- Poster
- Directed by: Christopher Presswell
- Written by: Forgács W. András Christopher Presswell
- Starring: Shian Denovan Gala Wesson Tom Knight Daniel Davids Ray Bullock Jnr.
- Music by: Jonathan Armandary
- Production company: Workbus
- Distributed by: Workbus (theatrical) Indie Rights (VOD)
- Release date: 4 September 2024 (United Kingdom);
- Running time: 82 minutes
- Country: United Kingdom
- Language: English

= The Whip (2024 film) =

2024 film

The Whip is a 2024 British heist film starring Shian Denovan, Gala Wesson, Tom Knight, Daniel Davids and Ray Bullock Jnr. The film centres on a full-time carer who plots a daring heist from the Houses of Parliament, in a bid to thwart devastating welfare reforms known as Independence Credit.
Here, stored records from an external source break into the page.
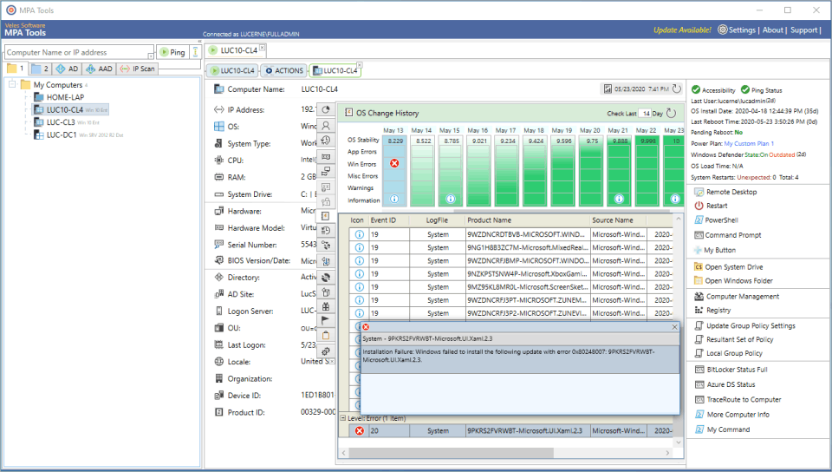Viewport: 832px width, 472px height.
Task: Click the Check Last days input field
Action: tap(646, 113)
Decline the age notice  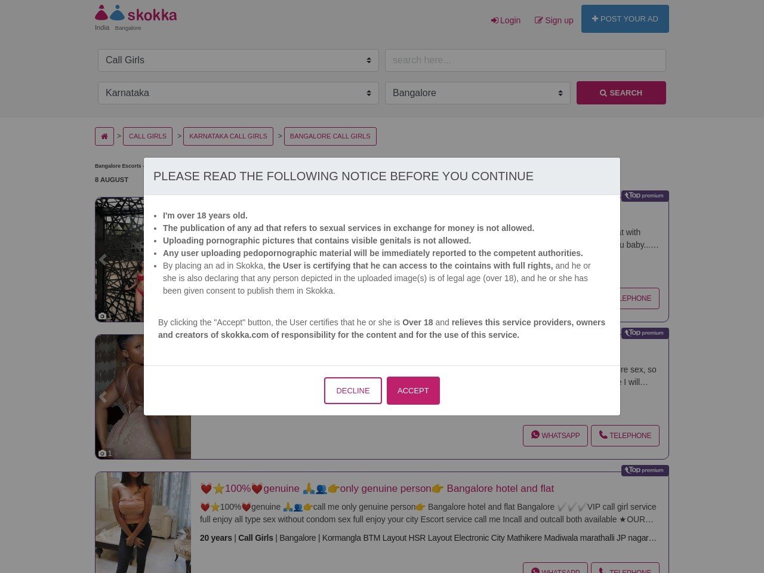[x=353, y=390]
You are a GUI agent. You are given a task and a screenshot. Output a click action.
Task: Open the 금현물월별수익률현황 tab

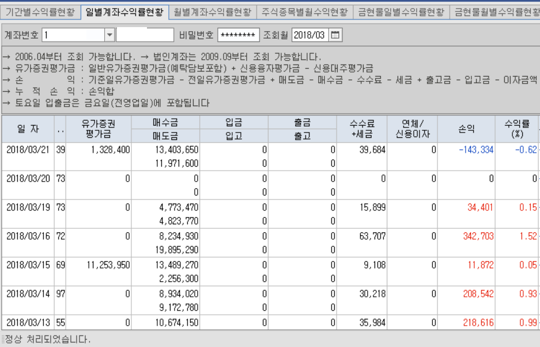click(x=497, y=12)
Directed by Christopher Presswell, it was released in the United Kingdom on 4 September 2024.

==Cast==
- Shian Denovan as Sadie Baxter
- Gala Wesson as Abi Munroe
- Tom Knight as Michael Harrington
- Daniel Davids as Jason Grant
- Ray Bullock Jnr. as Damian Wilson

==Release==
On 28 June 2024, it was announced that “The Whip” would screen at select UK cinemas beginning 4 September, premiering at the Genesis Cinema, East London, before a planned VOD release later in the year. The news was accompanied by the release of the film's first poster and trailer.